Last week, I found myself standing in line at the Rite Aid Pharmacy staring down the lumpy backside of a colorfully dressed senior citizen ahead of me. And when she turned to investigate me, I furtively glanced away...and zeroed in on a display of magnifying glasses. The same magnifying glasses that had been there every other time I had stood in this line....nearly every month (it seemed) for the past few years. But this time was different, this time I actually SAW the magnifying glasses. This time, unlike all the times before, I had morphed into an apt consumer. Like a doomed moth drawn into the brightness of a light, I found myself shuffling out of the check-out line and into shopping range of the plastic reading glasses where the display's picture, a white haired woman in bright purple glasses (a bit fairy god-motherish) smiled down on me in all-knowing smirk.
$19.99 in Green/Ebony is all it took to rekindle the embers of my literary fire.
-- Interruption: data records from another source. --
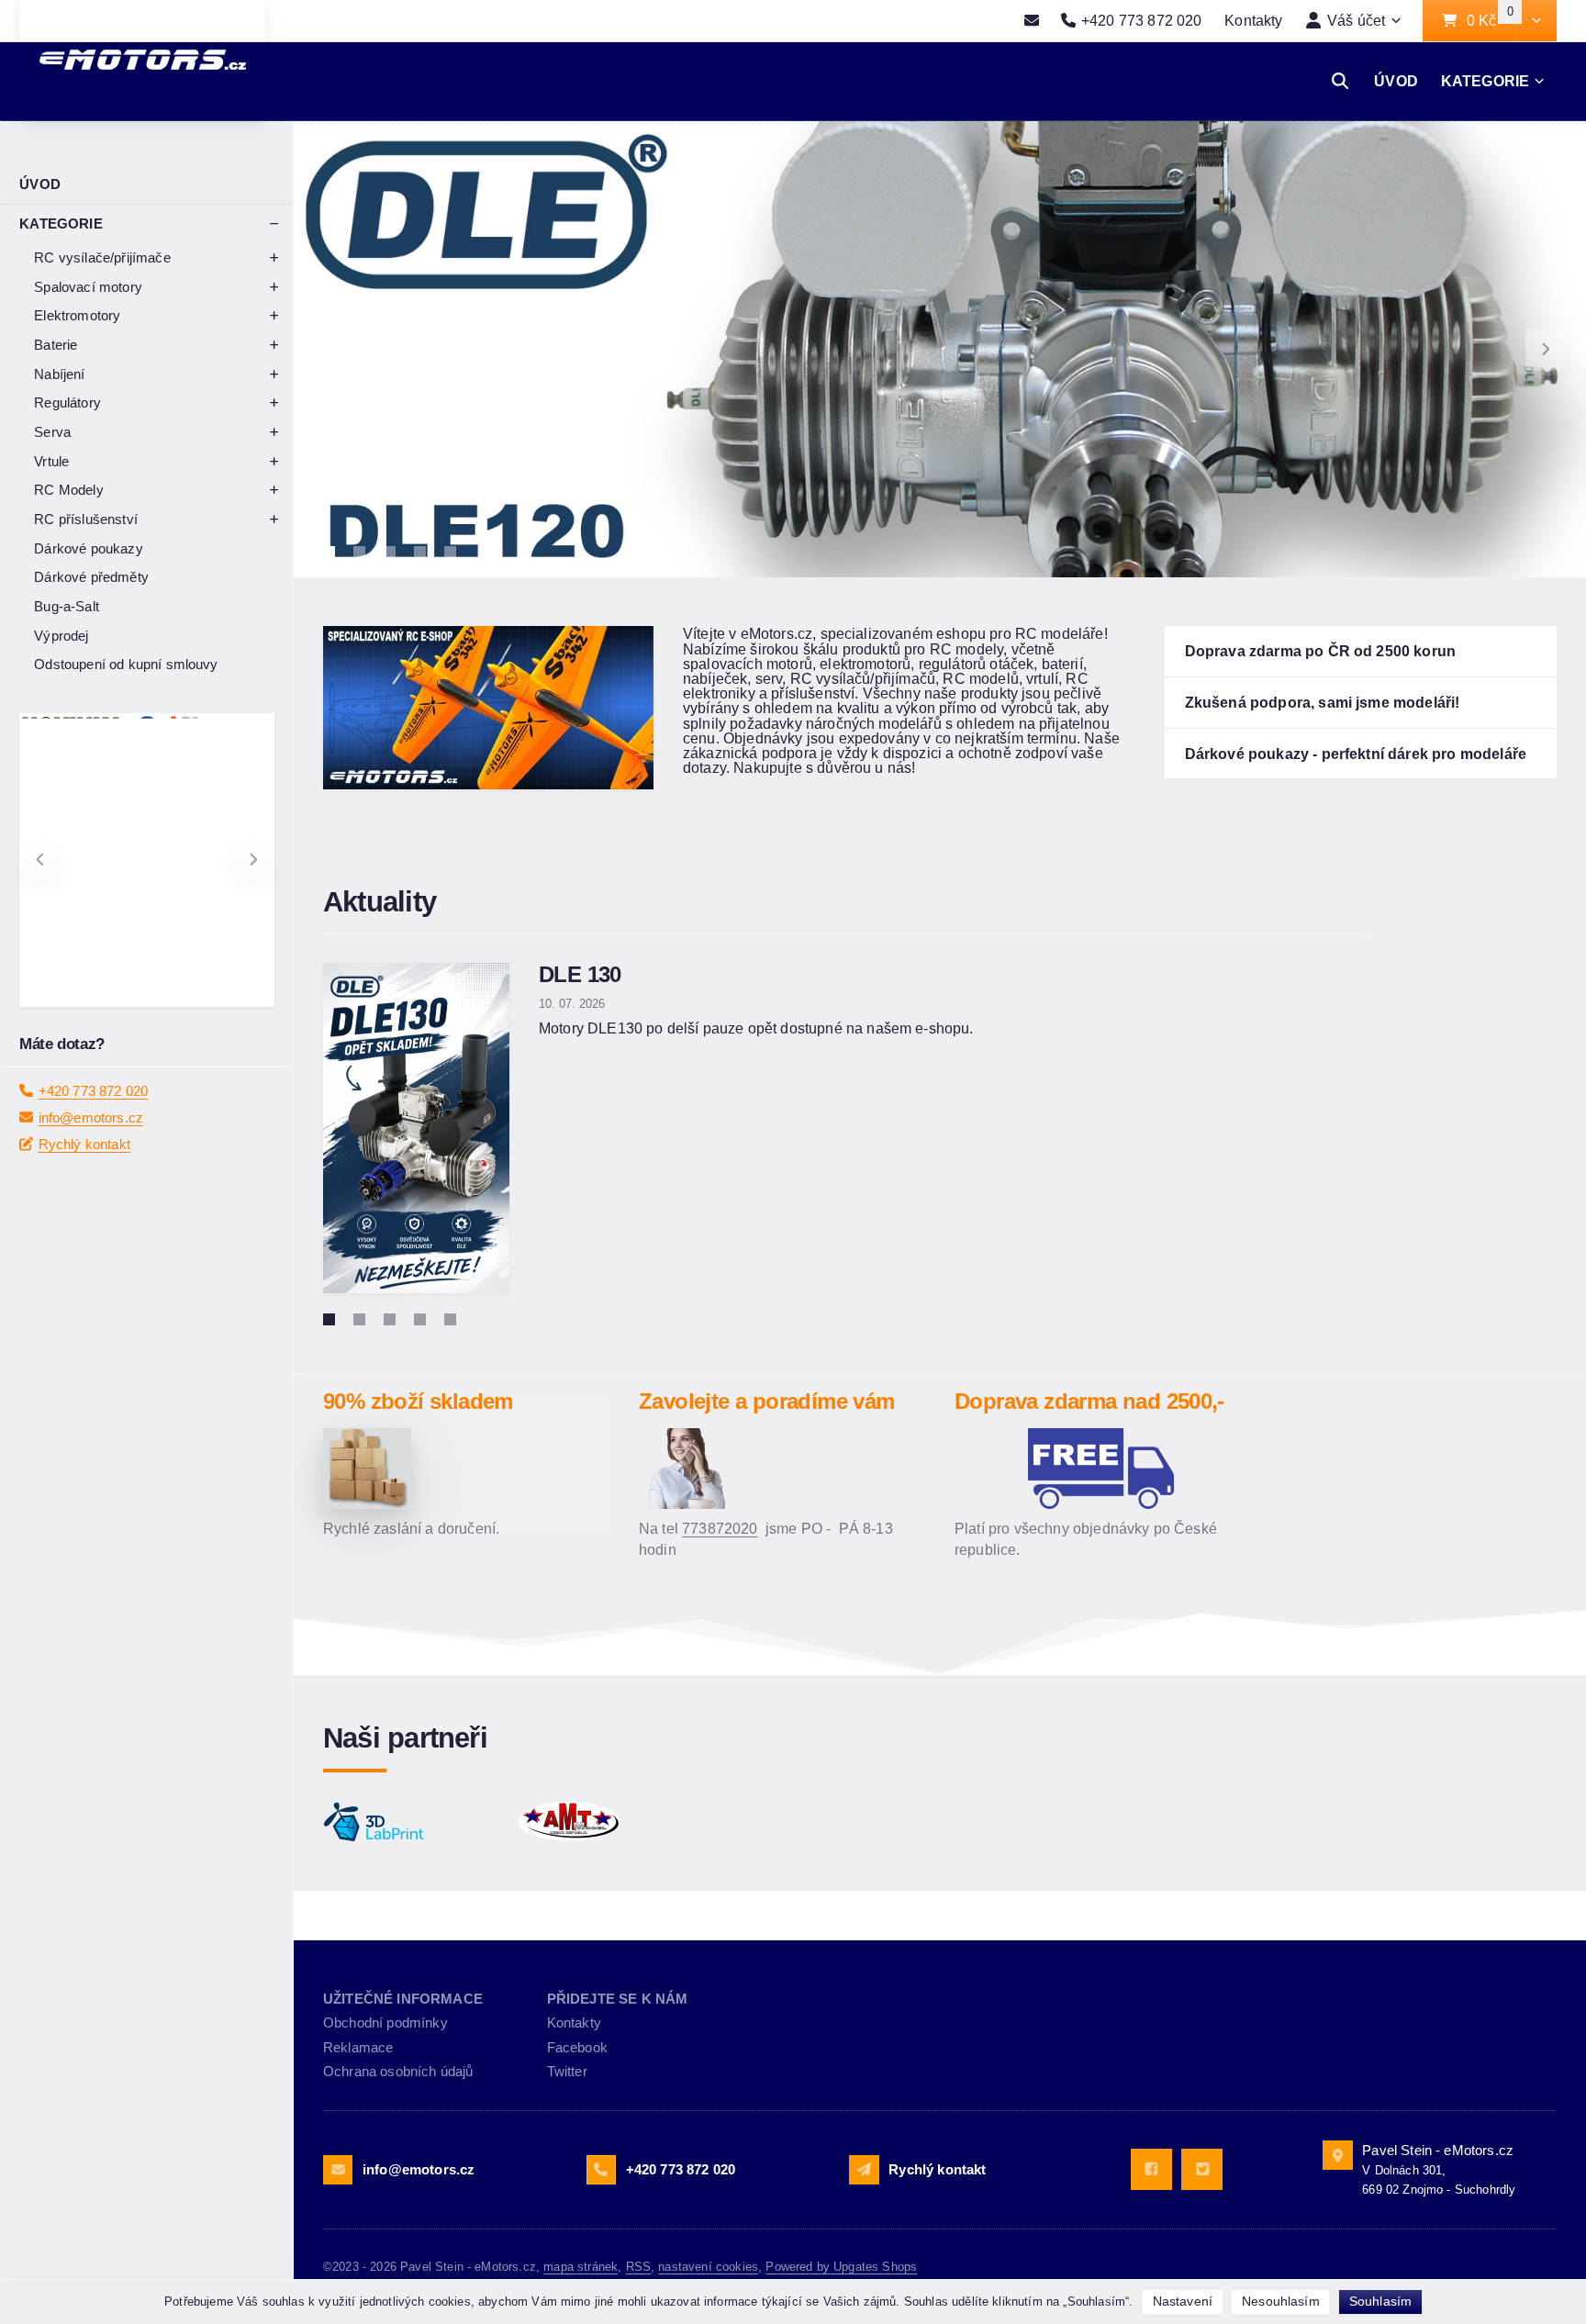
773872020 (719, 1528)
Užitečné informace (403, 1998)
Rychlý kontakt (84, 1144)
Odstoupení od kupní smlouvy (126, 664)
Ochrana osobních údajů (398, 2071)
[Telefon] (601, 2169)
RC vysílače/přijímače (102, 257)
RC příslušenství (86, 519)
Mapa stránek (580, 2267)
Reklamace (358, 2047)
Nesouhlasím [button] (1281, 2301)
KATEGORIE (1485, 81)
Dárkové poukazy (88, 548)
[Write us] (863, 2169)
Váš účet (1356, 20)
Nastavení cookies (708, 2267)
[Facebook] (1151, 2169)
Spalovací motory (88, 287)
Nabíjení (59, 374)
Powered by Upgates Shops (841, 2267)
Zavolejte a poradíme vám (766, 1401)
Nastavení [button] (1182, 2301)
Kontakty (1253, 20)
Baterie (55, 344)
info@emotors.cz (91, 1117)
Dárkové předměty (91, 577)
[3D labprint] (411, 1822)
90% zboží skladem (418, 1401)
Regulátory (67, 402)
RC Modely (68, 489)
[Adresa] (1337, 2155)
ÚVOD (1396, 81)
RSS (638, 2267)
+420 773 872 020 (94, 1091)
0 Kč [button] (1491, 21)
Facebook (577, 2047)
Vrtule (51, 461)
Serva (52, 432)
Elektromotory (77, 315)
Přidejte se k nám (617, 1998)
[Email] (1031, 21)
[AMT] (607, 1822)
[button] (1536, 21)
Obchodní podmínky (385, 2022)
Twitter (567, 2071)
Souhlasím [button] (1380, 2301)
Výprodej (61, 635)
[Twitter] (1202, 2169)
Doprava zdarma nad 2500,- (1089, 1401)
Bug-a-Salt (66, 606)
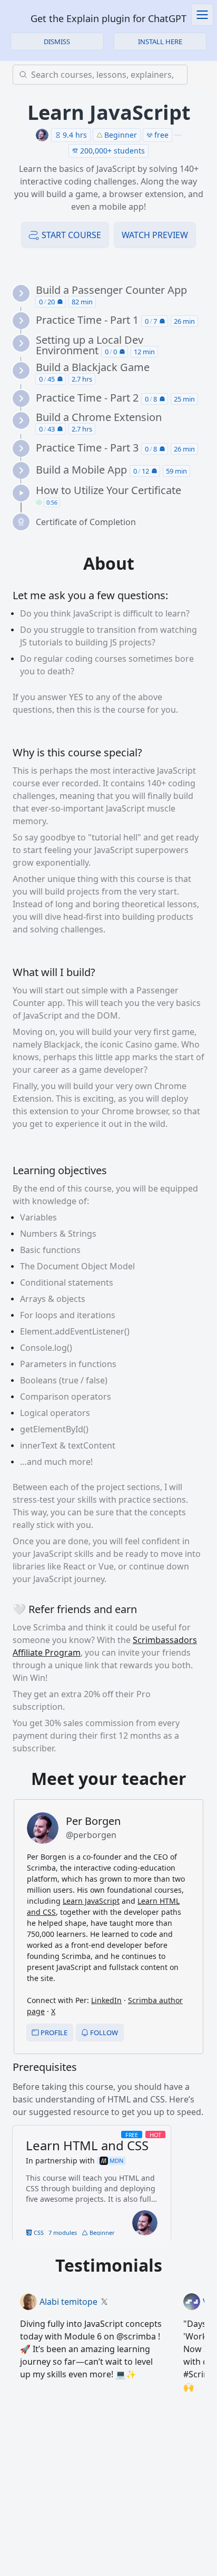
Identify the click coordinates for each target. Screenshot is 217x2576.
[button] (160, 41)
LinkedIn (106, 2000)
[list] (112, 408)
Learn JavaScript (91, 1901)
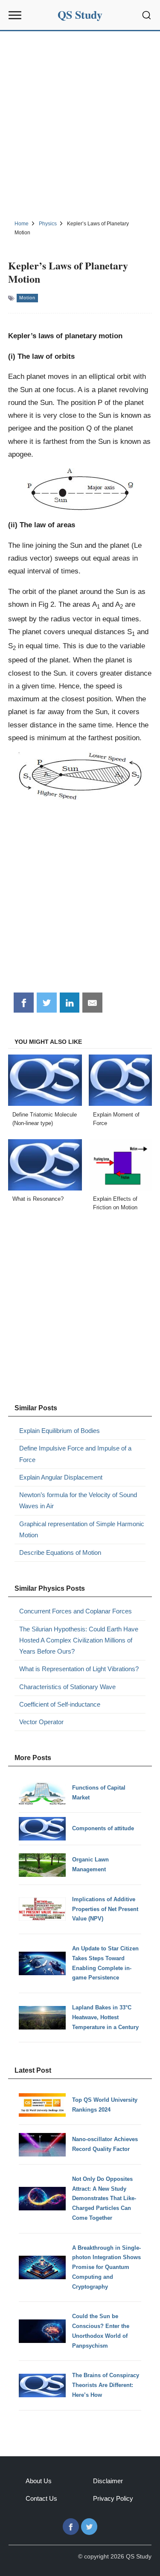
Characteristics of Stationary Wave (67, 1686)
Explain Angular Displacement (60, 1477)
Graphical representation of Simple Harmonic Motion (81, 1529)
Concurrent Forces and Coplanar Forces (75, 1611)
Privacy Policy (113, 2498)
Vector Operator (41, 1721)
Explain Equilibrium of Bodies (59, 1430)
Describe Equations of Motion (60, 1552)
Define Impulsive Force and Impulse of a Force (75, 1454)
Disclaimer (108, 2480)
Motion (27, 297)
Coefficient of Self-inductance (59, 1704)
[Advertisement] (80, 124)
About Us (39, 2480)
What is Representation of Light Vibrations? (79, 1668)
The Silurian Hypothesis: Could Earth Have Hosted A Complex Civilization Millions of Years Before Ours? (78, 1640)
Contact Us (41, 2498)
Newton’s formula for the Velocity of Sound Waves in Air (78, 1500)
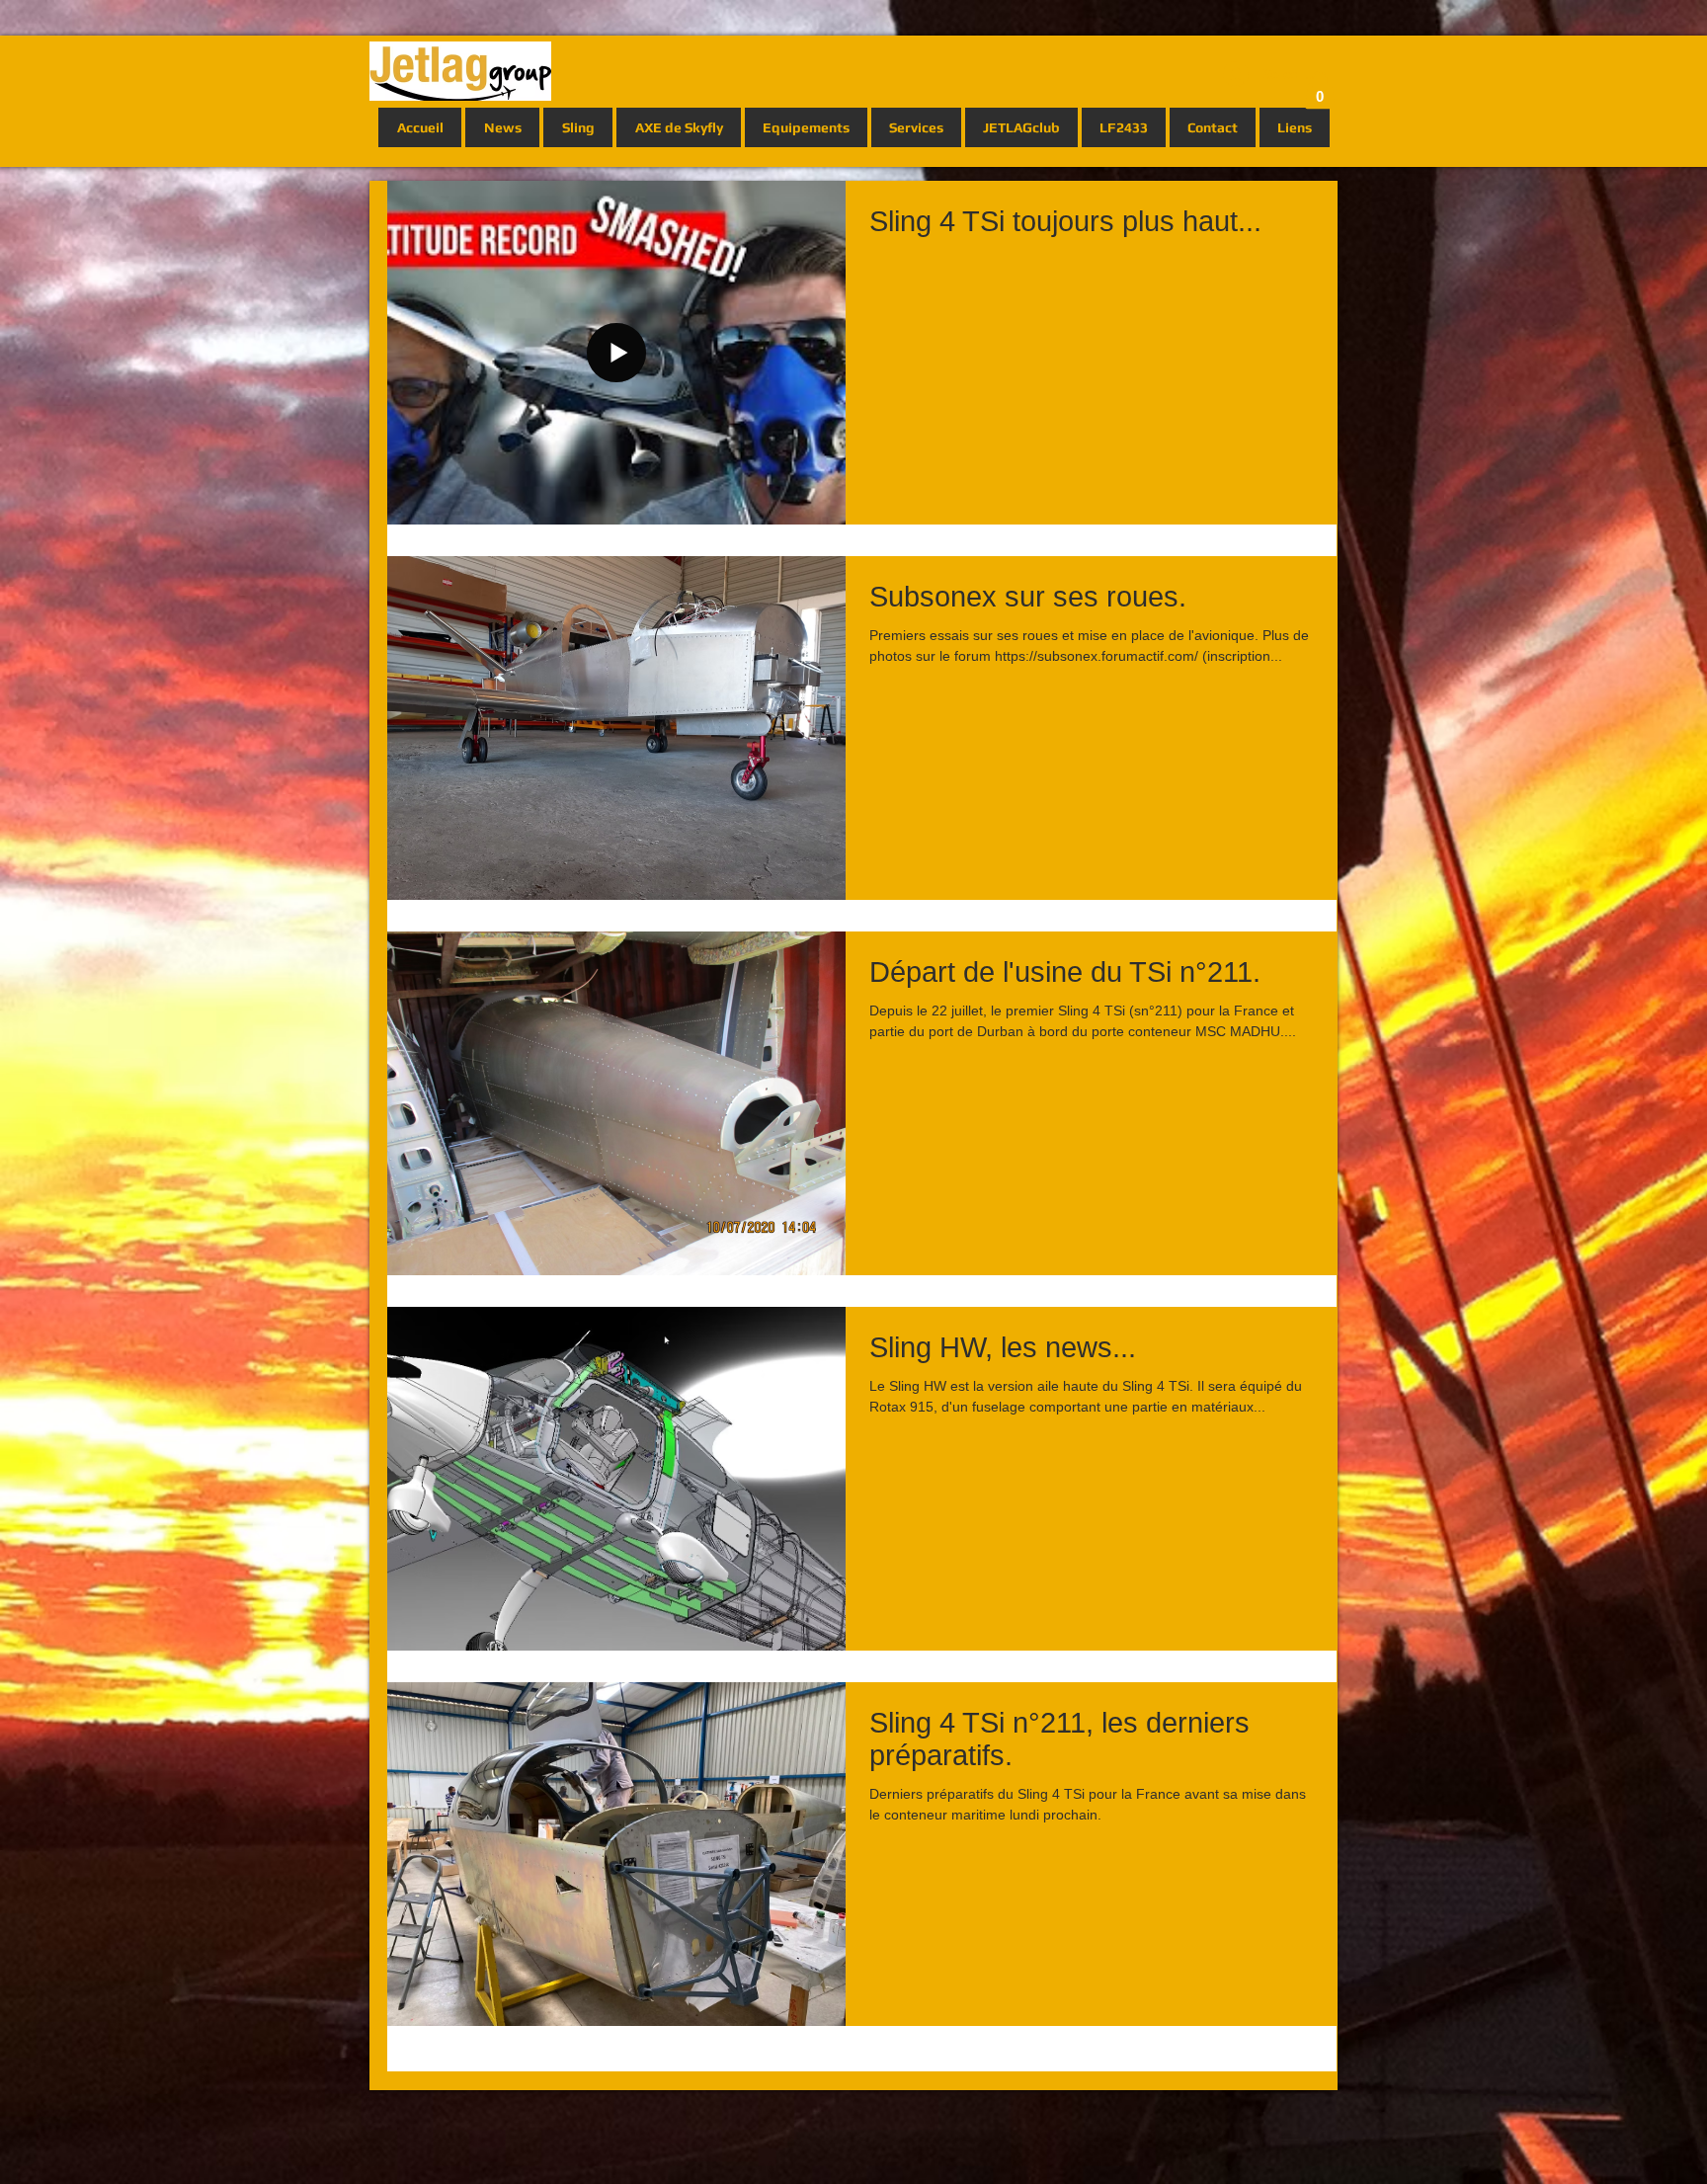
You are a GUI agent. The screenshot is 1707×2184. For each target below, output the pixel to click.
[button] (1320, 90)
I have finally finished Three Cups of Tea by Greg Mortenson (which agonizingly took me several months to climb to the end, and just a few hours to summit those final chapters). And already, I am halfway through Elizabeth Gilbert's "eat, pray, love" (fabulous so far) and simultaneously introduced to the first few chapters of David Sedaris' "When You Are Engulfed in Flames" (not sure about it). I even have another book on hold at the library, "Animal, Vegetable, Miracle..." by Barbara Kingsolver.
It's as though I've been starving my literary soul for years, and suddenly I can see the gourmet feast before me! I am ravenous, I am malnourished, I am a hungry beast on a mission to replenish my reserves. Bring on the books!!!! I once was blind but now I can see!!!!

1 comment:

JO said...

I have "Animal, Vegetable, Miracle" on hold too...but I have to pay a fine before I pick my copy up, so you will probably get it first!